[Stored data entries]
────────────────────────────────────────

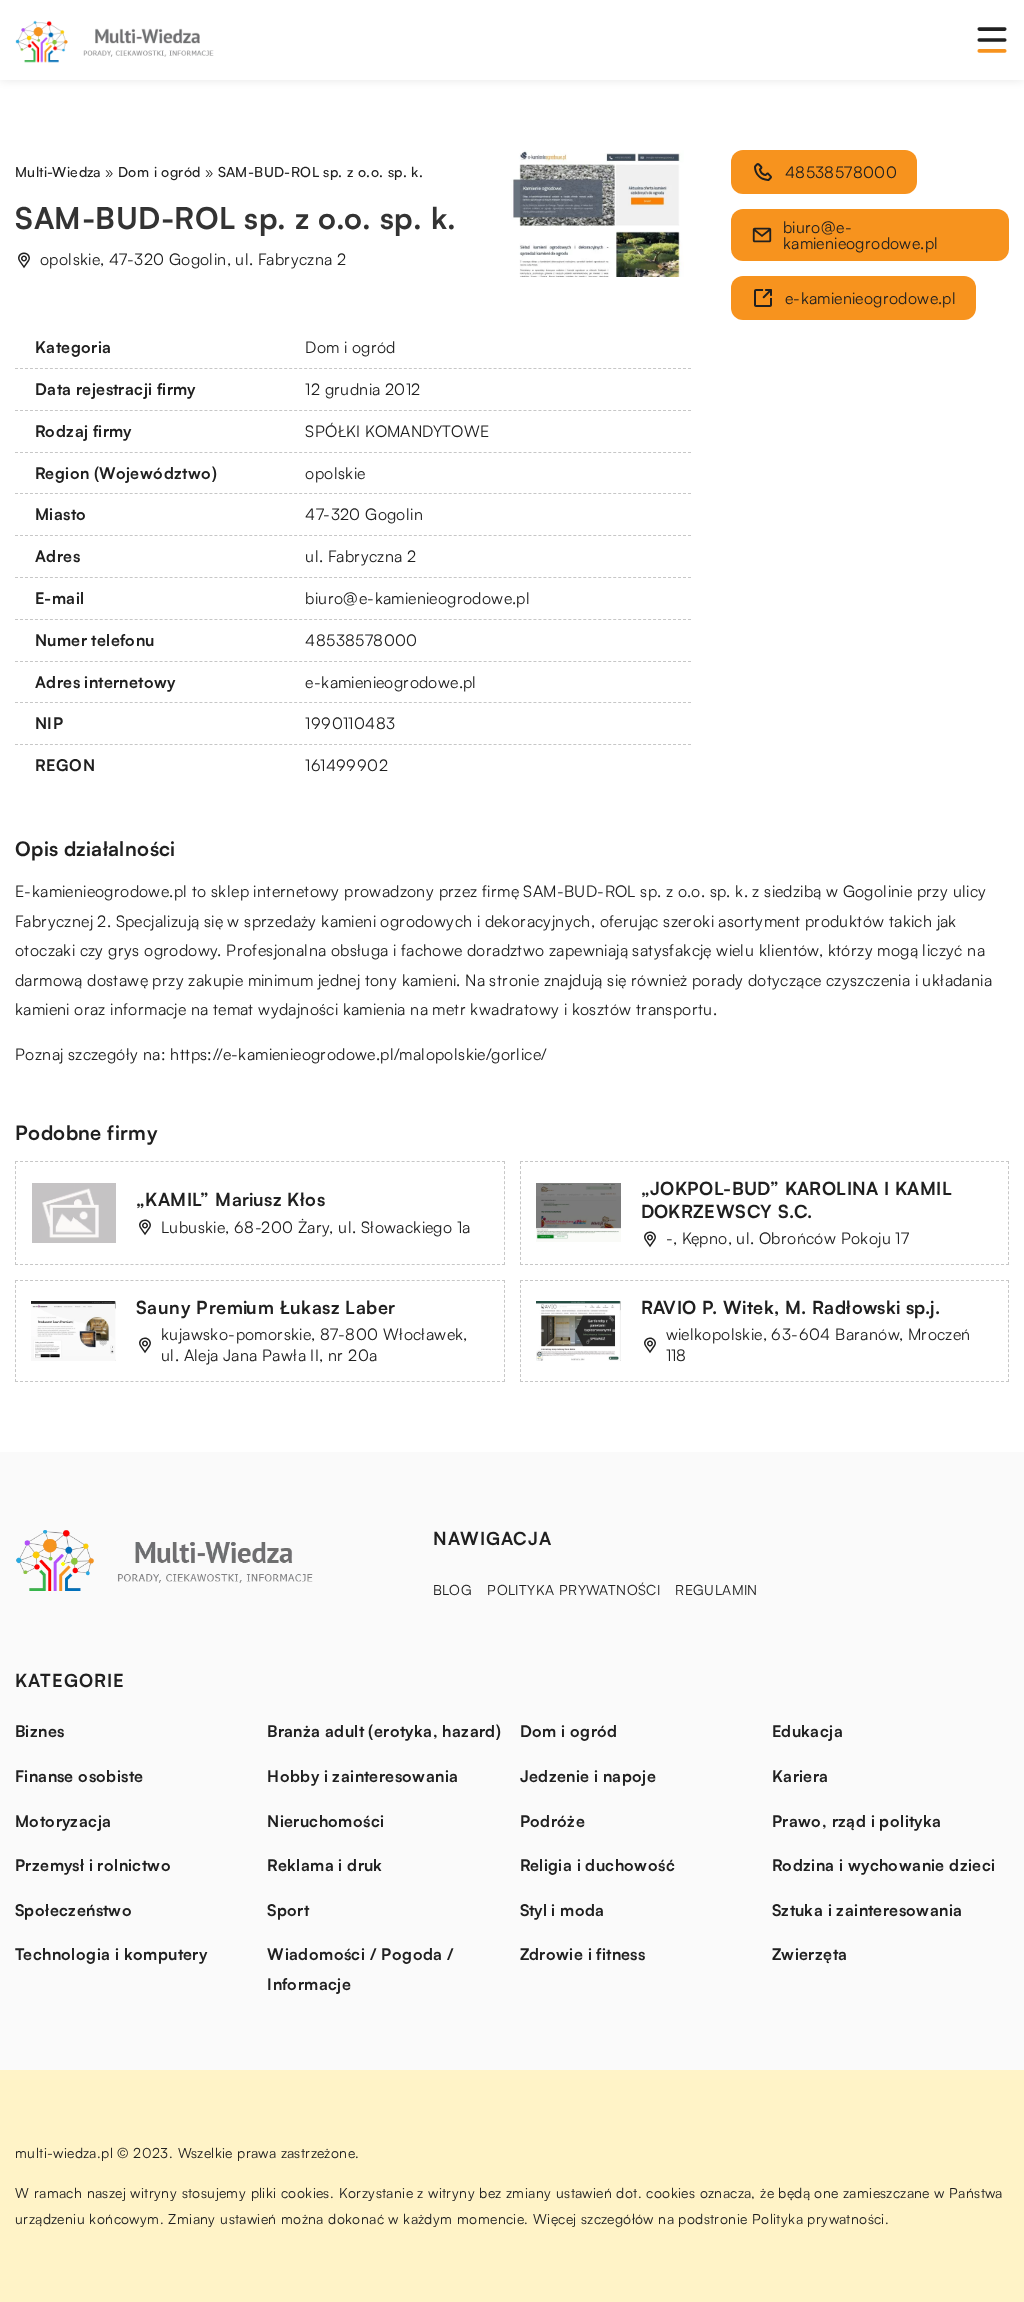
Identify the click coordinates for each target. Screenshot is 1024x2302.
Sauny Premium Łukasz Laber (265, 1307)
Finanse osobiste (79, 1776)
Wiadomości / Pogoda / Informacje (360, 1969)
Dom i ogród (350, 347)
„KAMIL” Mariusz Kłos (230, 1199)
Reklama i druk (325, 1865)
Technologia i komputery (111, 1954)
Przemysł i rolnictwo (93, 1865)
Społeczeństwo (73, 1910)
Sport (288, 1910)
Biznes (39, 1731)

────────────────────────────────────────

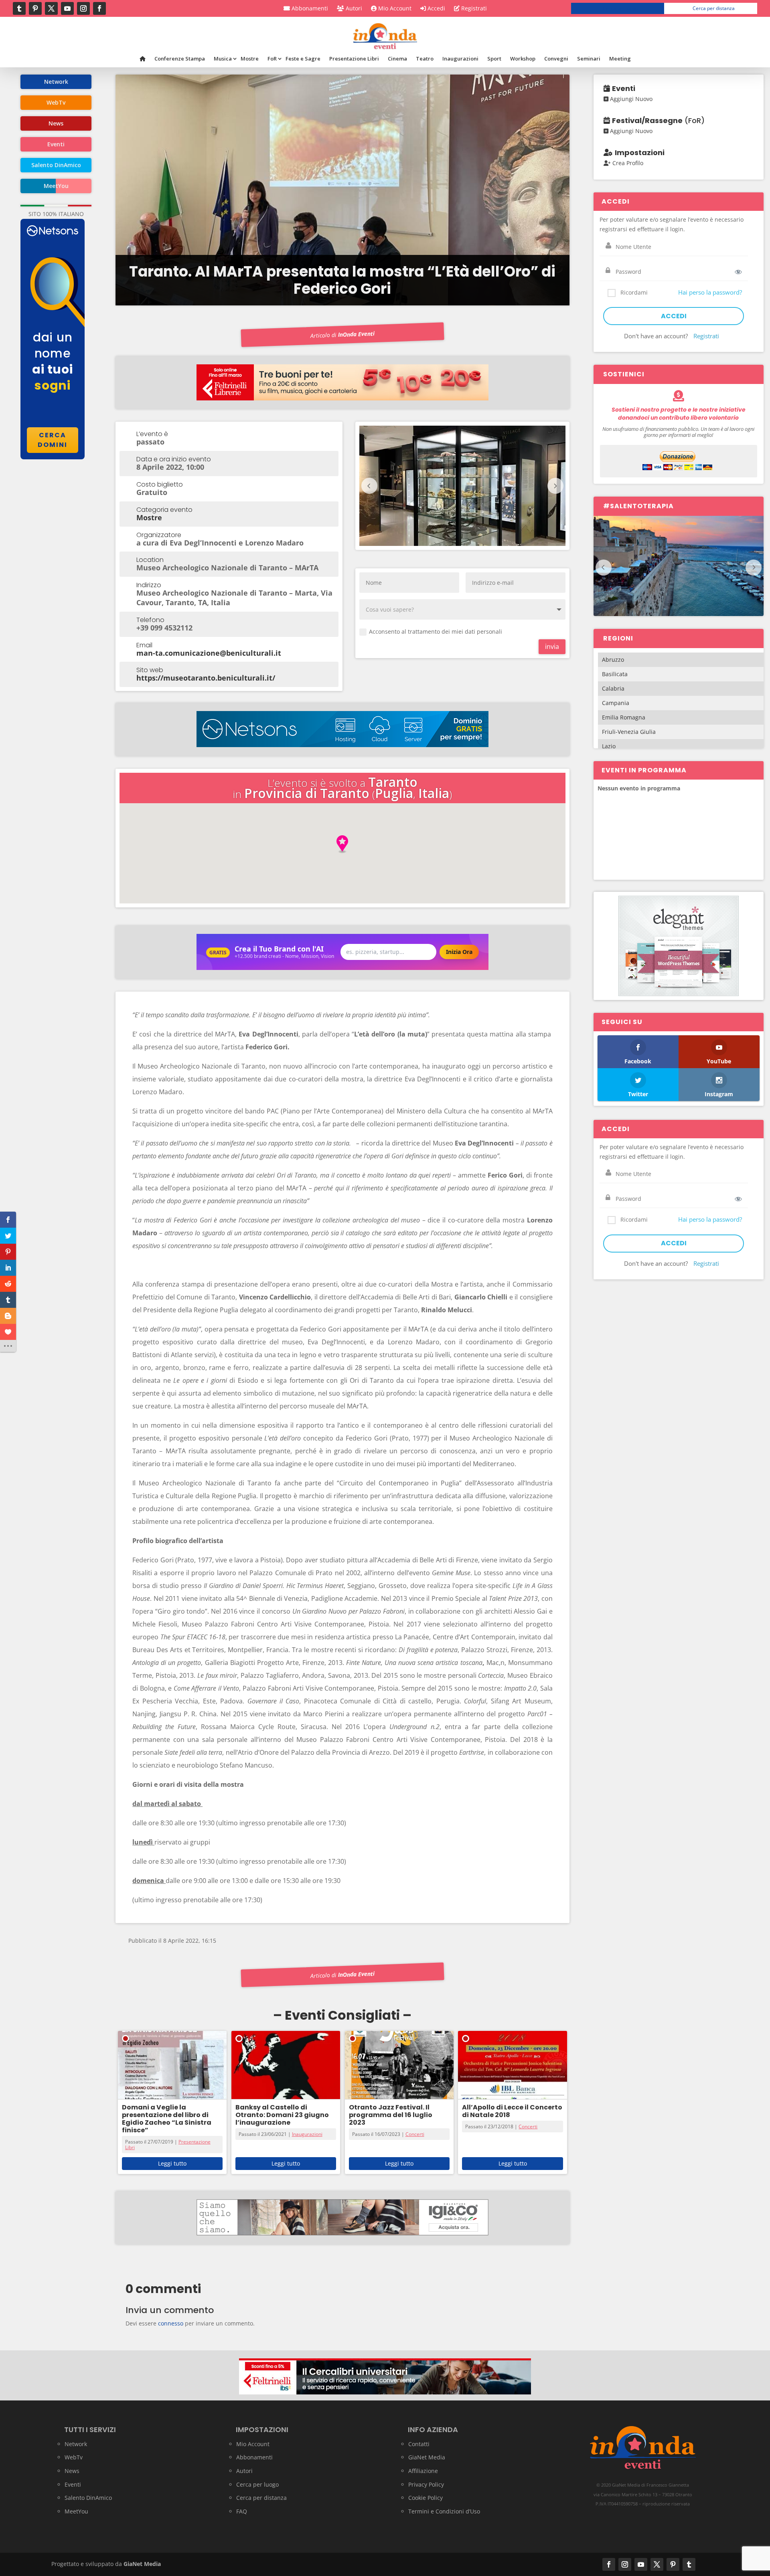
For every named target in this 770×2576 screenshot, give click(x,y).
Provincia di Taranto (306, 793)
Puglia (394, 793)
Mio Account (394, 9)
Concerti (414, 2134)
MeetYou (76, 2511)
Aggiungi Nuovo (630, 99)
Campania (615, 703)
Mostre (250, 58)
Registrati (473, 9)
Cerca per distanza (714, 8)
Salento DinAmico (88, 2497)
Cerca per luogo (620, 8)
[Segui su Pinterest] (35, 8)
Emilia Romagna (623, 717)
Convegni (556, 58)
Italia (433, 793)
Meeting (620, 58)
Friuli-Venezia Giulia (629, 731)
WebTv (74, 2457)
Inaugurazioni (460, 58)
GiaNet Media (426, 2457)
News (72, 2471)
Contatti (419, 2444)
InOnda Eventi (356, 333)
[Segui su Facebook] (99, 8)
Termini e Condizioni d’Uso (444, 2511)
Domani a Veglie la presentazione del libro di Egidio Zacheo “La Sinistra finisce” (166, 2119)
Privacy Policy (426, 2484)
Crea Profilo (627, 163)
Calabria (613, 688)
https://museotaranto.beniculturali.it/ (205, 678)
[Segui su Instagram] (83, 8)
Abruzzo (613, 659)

────────────────────────────────────────

- Task details -
Search the data for "Segui". Copy every line that has it.

- Response to the exercise -
[Segui su Pinterest] (35, 8)
[Segui su Facebook] (99, 8)
[Segui su Instagram] (83, 8)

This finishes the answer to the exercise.